[Screen grounding data]
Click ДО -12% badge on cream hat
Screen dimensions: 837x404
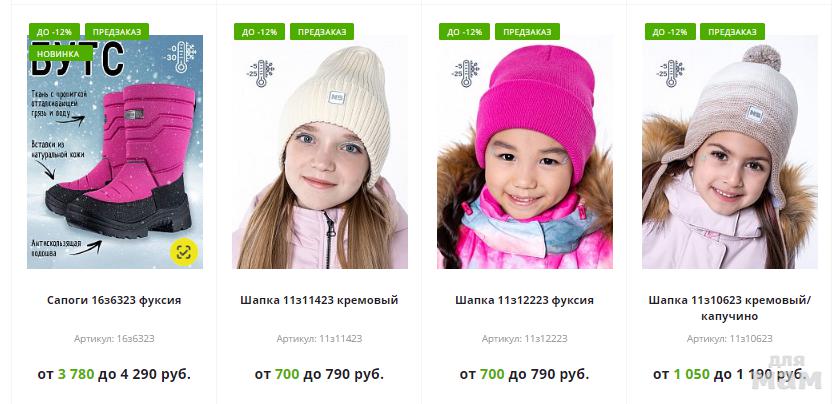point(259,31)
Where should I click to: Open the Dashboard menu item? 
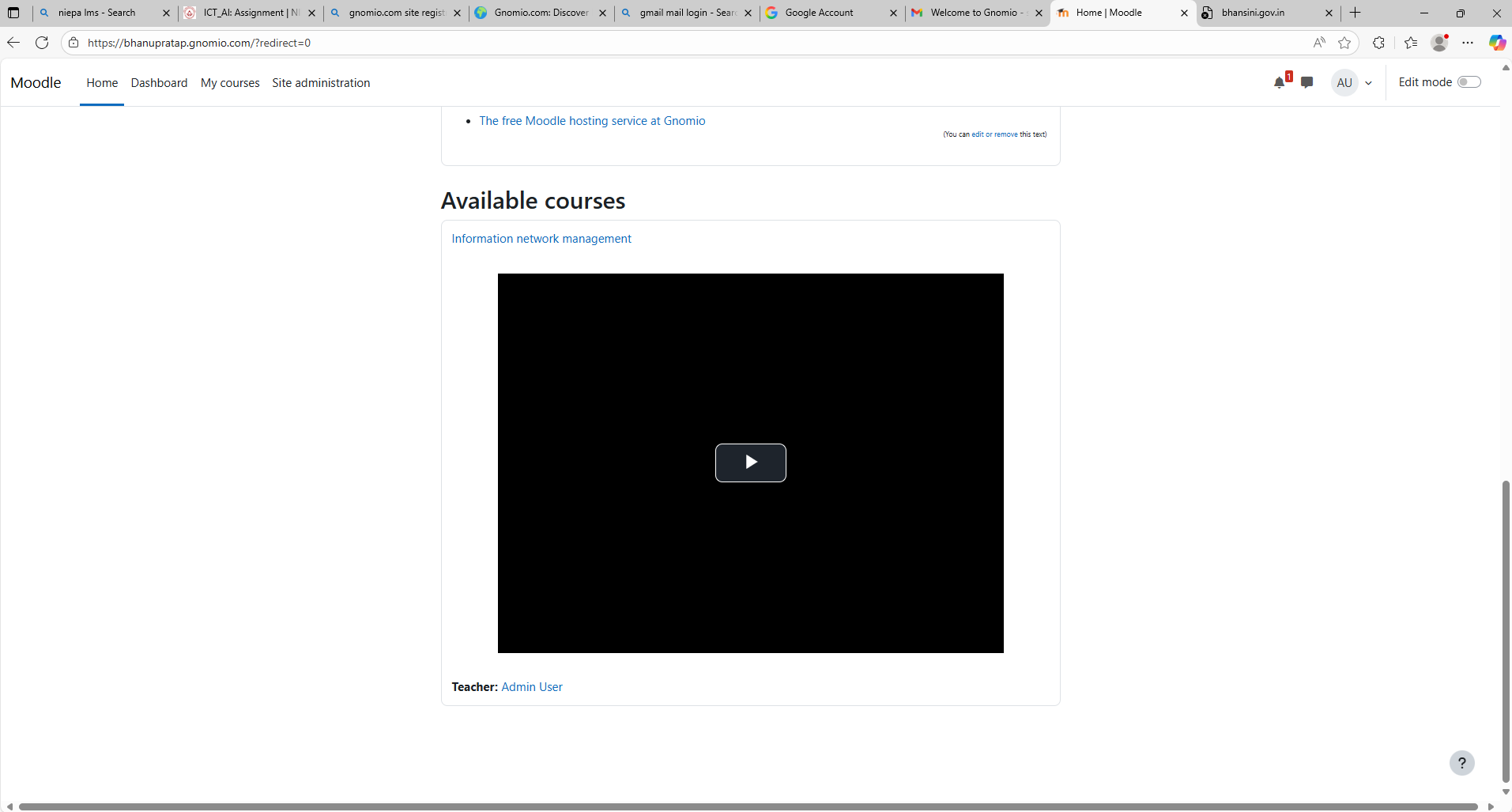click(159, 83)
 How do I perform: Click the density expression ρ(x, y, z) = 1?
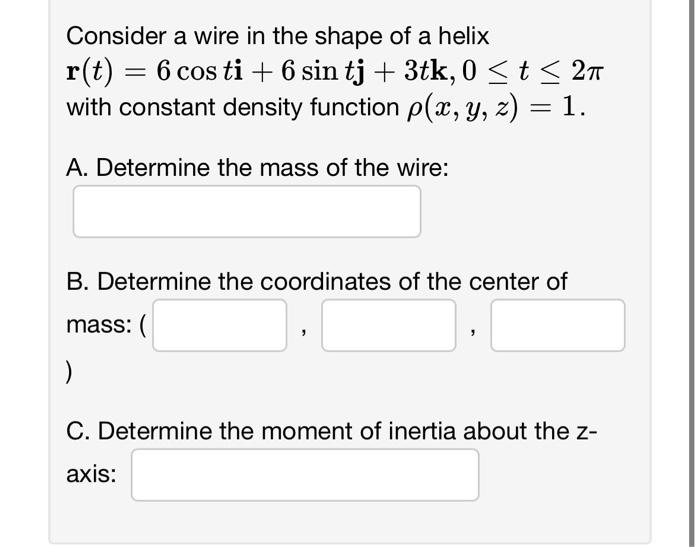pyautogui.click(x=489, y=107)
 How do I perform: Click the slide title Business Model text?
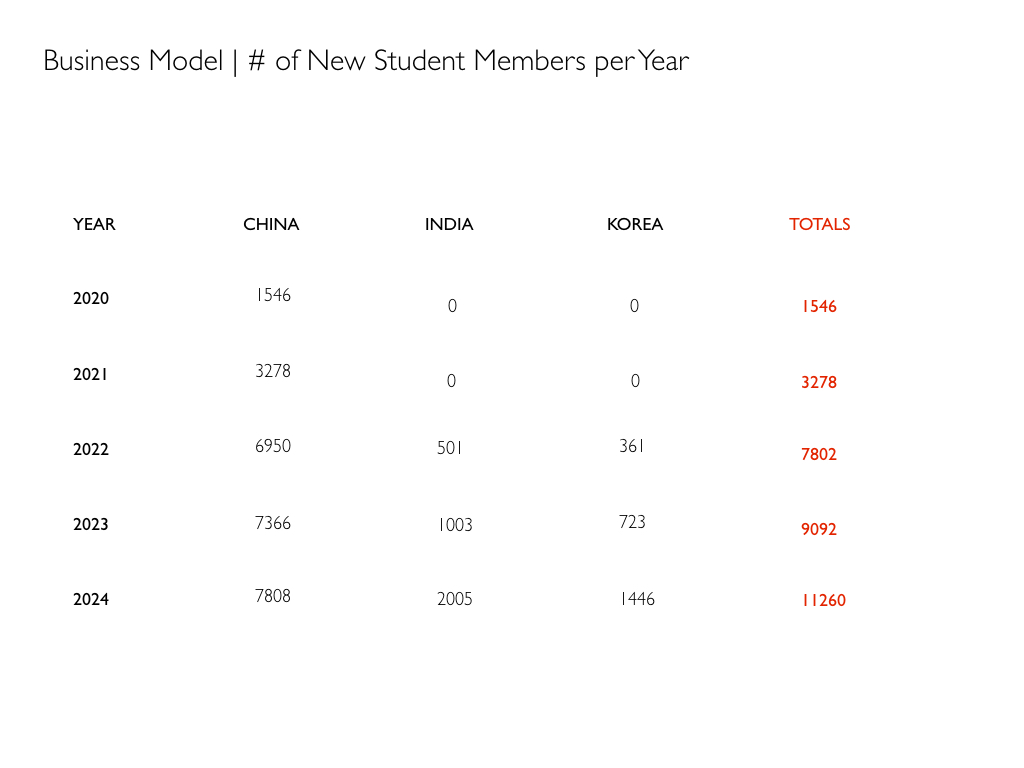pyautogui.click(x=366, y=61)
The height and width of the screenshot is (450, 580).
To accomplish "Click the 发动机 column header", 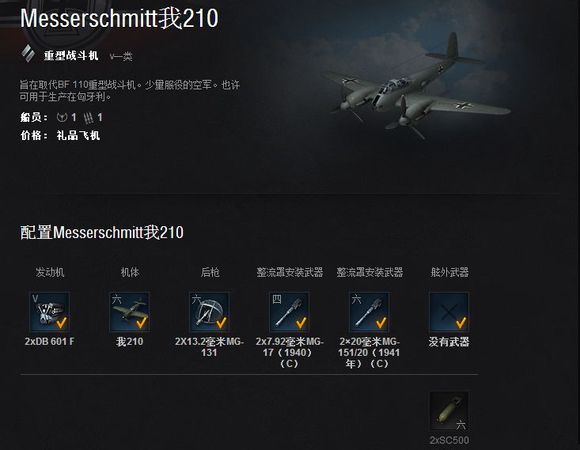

▶ _To do_:
Please copy all of the data above word for word, leaving the pictures out.

▶ _Exercise answer_:
Click ДО -12% badge on cream hat
Screen dimensions: 837x404
point(259,31)
Where should I click to: Open the Dashboard menu item? 
click(159, 83)
 How do I perform: Click the density expression ρ(x, y, z) = 1?
pyautogui.click(x=489, y=107)
 How do I perform: Click the slide title Business Model text?
pyautogui.click(x=366, y=61)
The height and width of the screenshot is (450, 580).
To accomplish "Click the 发动机 column header", 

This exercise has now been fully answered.